Supplied material –
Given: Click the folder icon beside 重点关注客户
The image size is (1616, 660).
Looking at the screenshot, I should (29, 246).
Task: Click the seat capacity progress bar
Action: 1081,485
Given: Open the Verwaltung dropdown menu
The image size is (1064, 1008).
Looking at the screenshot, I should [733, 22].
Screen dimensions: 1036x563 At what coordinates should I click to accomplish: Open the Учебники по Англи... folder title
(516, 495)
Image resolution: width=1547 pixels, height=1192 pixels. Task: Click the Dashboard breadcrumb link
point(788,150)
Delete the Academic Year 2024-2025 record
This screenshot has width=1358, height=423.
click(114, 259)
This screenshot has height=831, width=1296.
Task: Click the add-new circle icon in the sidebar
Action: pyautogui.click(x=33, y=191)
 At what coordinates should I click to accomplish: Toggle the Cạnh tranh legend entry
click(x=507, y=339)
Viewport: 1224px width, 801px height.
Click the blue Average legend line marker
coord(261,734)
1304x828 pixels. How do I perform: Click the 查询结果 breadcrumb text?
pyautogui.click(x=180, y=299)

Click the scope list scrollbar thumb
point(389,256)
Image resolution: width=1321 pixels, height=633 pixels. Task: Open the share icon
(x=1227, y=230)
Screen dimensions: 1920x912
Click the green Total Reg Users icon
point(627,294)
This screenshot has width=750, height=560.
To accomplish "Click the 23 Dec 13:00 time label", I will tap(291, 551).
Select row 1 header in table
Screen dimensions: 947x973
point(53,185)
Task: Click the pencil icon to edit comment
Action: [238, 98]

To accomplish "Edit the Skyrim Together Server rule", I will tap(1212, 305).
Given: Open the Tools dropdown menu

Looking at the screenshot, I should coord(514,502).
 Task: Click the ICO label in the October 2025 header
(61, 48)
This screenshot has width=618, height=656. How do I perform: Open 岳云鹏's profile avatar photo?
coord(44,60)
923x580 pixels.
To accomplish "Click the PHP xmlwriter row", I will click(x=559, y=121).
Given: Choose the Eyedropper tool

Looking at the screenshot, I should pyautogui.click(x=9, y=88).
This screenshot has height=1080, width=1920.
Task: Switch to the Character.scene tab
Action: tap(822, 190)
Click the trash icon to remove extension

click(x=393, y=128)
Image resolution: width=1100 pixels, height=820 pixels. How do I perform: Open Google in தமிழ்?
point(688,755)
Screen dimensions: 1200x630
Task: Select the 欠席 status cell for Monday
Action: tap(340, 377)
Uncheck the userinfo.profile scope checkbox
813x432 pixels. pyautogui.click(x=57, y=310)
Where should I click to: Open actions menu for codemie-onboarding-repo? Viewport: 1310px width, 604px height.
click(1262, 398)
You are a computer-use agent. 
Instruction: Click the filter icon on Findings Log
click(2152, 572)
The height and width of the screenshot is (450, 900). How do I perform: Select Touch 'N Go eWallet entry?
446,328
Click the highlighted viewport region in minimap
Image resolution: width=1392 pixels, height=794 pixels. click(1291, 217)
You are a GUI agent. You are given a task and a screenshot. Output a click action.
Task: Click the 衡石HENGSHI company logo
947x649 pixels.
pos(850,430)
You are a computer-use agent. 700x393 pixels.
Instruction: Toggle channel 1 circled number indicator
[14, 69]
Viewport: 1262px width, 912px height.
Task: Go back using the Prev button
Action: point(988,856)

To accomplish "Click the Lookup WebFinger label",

Prompt – Copy the data again from the line that contains "This screenshot has width=618, height=656." through the line that contains "will click(x=559, y=121).", and include every request. Shift each coordinate in the answers by 76.

Response to this exercise –
This screenshot has width=618, height=656. How do I perform: Open 岳云鹏's profile avatar photo?
coord(120,136)
923x580 pixels.
To accomplish "Click the PHP xmlwriter row", I will click(x=635, y=197).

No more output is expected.